PROBLEM DESCRIPTION> Your output should be the entries below, from the first line up to and including the line with "The width and height of the screenshot is (875, 304).", reproduced exactly and with no other lines.
═══ RAW DATA ═══
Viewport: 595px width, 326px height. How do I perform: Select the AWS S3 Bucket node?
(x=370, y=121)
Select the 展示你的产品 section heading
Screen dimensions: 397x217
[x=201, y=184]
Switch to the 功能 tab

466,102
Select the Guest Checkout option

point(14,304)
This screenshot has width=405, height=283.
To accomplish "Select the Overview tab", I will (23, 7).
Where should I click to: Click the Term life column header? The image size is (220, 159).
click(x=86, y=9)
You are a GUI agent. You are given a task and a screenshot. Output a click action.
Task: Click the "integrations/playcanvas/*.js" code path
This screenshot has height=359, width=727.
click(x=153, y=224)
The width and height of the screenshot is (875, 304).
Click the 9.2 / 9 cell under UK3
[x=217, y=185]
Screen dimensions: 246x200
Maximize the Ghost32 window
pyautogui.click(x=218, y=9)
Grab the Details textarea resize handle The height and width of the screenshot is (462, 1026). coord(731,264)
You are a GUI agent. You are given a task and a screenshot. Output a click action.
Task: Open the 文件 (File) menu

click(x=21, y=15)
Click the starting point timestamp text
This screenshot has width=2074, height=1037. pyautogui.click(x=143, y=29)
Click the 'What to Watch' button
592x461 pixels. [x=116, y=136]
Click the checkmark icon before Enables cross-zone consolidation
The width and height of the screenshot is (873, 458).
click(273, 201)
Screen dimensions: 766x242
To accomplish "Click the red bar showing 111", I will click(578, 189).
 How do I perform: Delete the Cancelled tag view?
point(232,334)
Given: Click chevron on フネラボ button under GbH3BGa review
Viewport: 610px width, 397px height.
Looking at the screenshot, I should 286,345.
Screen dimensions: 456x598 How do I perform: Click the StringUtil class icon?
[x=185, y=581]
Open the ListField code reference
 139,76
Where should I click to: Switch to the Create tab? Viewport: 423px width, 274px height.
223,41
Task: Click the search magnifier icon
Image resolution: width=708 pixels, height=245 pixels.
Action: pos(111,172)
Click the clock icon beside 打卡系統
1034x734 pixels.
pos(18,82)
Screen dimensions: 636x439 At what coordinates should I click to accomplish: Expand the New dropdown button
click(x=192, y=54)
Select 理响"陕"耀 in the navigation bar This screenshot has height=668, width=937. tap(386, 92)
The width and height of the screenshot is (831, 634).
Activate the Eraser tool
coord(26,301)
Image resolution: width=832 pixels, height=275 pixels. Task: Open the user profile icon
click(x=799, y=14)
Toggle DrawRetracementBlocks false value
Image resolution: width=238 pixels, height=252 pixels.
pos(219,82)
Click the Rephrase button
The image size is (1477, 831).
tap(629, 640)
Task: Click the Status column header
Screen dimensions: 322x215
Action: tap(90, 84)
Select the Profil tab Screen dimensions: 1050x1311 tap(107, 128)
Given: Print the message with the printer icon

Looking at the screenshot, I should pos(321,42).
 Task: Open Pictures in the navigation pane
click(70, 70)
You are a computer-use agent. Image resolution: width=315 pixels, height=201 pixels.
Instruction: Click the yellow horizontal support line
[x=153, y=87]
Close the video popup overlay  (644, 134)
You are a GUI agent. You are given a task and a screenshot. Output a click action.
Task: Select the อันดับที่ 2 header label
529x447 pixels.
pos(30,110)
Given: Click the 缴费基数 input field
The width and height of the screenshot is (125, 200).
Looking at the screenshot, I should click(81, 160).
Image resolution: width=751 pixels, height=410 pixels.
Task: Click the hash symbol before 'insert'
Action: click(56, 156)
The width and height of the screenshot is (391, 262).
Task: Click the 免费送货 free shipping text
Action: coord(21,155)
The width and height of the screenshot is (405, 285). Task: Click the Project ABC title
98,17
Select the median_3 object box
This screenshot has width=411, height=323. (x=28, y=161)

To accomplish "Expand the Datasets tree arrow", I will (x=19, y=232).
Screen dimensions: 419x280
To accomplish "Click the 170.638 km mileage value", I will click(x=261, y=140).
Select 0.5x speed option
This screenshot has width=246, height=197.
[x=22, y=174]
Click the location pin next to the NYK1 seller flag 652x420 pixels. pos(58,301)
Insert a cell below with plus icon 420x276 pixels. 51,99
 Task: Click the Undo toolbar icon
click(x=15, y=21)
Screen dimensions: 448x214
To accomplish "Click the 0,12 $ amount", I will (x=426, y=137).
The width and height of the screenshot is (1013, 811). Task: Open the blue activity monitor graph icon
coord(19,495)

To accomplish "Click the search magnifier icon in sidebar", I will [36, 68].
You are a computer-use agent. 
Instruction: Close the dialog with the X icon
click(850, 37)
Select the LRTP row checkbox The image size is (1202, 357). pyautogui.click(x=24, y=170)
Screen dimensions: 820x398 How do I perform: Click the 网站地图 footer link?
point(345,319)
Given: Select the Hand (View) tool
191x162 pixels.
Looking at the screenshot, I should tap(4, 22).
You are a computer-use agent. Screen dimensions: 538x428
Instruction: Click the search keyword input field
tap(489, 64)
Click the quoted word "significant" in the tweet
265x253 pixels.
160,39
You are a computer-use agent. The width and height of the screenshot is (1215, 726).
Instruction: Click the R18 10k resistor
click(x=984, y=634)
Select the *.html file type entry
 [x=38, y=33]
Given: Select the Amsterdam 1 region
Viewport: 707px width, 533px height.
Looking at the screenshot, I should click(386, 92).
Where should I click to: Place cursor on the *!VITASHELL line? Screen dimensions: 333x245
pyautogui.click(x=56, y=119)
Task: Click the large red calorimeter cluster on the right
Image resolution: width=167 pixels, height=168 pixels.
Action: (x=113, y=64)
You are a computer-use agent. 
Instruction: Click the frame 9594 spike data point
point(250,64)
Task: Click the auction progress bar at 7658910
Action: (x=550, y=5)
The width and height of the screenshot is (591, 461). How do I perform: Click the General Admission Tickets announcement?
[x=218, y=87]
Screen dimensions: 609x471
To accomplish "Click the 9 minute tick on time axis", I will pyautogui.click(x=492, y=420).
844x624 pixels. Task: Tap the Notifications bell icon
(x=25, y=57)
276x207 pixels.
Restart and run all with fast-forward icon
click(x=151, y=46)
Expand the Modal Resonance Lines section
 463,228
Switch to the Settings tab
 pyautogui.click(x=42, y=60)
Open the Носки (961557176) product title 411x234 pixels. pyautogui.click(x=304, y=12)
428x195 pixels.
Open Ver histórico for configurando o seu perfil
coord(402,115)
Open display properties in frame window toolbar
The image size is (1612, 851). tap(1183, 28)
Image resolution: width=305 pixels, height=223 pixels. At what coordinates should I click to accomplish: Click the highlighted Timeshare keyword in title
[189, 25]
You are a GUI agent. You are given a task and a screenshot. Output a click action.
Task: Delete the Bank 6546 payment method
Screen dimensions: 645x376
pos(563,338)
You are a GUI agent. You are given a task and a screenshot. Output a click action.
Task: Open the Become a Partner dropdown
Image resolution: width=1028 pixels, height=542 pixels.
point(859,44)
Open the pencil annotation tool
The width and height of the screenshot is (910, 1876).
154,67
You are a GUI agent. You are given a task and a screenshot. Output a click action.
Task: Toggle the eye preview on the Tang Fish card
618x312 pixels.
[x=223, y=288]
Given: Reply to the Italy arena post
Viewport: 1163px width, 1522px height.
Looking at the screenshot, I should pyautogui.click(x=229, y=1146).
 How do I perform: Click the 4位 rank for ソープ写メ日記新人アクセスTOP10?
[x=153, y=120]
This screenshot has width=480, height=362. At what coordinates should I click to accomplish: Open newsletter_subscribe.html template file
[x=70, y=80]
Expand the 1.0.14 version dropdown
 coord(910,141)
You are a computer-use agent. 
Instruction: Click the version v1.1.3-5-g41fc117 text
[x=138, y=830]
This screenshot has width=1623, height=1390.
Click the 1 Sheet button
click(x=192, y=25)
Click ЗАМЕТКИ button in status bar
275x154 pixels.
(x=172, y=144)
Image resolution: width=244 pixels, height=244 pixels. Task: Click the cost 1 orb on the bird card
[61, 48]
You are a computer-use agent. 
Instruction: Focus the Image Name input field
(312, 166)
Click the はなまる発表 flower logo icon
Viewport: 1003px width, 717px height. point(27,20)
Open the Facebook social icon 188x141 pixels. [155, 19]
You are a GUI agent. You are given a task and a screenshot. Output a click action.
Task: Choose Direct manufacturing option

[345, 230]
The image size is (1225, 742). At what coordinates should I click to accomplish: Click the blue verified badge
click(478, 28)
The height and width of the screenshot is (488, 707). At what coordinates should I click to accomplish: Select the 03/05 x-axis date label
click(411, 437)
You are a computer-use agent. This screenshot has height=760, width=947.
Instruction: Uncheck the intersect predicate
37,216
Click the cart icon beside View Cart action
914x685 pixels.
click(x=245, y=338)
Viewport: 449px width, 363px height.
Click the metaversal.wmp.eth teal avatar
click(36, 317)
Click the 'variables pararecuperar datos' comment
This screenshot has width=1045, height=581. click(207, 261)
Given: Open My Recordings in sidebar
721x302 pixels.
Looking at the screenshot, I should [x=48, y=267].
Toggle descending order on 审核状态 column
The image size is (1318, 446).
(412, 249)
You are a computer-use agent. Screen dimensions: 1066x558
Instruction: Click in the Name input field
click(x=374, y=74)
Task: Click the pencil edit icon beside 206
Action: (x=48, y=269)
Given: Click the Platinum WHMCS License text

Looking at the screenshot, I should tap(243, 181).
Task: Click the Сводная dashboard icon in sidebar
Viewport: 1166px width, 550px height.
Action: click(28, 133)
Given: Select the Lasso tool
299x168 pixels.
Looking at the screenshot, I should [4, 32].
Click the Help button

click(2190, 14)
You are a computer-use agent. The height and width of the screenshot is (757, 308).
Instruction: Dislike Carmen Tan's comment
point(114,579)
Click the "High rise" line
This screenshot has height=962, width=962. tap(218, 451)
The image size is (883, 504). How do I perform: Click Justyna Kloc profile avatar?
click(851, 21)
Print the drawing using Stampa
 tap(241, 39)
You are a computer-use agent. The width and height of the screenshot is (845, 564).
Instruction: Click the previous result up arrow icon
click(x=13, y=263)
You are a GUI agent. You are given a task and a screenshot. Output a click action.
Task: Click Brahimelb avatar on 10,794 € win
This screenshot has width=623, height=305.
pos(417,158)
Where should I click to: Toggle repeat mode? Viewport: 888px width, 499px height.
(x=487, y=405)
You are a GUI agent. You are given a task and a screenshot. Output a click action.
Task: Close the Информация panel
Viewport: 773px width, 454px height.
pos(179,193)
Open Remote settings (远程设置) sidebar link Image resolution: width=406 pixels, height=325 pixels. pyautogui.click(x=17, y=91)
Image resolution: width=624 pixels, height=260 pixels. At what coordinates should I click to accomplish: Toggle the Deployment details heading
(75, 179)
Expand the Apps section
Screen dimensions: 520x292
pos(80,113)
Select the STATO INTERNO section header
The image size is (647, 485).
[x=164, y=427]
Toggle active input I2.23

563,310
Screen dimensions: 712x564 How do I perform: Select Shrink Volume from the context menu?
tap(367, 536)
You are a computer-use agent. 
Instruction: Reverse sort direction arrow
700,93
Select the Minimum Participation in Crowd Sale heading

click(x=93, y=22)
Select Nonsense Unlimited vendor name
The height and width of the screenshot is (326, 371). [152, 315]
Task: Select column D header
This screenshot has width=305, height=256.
═══
TASK OUTPUT>
Viewport: 595px width, 326px height. How do I perform: Select the AWS S3 Bucket node?
(x=370, y=121)
Select the 展示你的产品 section heading
Screen dimensions: 397x217
[x=201, y=184]
Switch to the 功能 tab

466,102
Select the Guest Checkout option

point(14,304)
This screenshot has width=405, height=283.
To accomplish "Select the Overview tab", I will (23, 7).
Where should I click to: Click the Term life column header? The image size is (220, 159).
click(x=86, y=9)
You are a GUI agent. You are given a task and a screenshot. Output a click action.
Task: Click the "integrations/playcanvas/*.js" code path
This screenshot has height=359, width=727.
click(x=153, y=224)
The width and height of the screenshot is (875, 304).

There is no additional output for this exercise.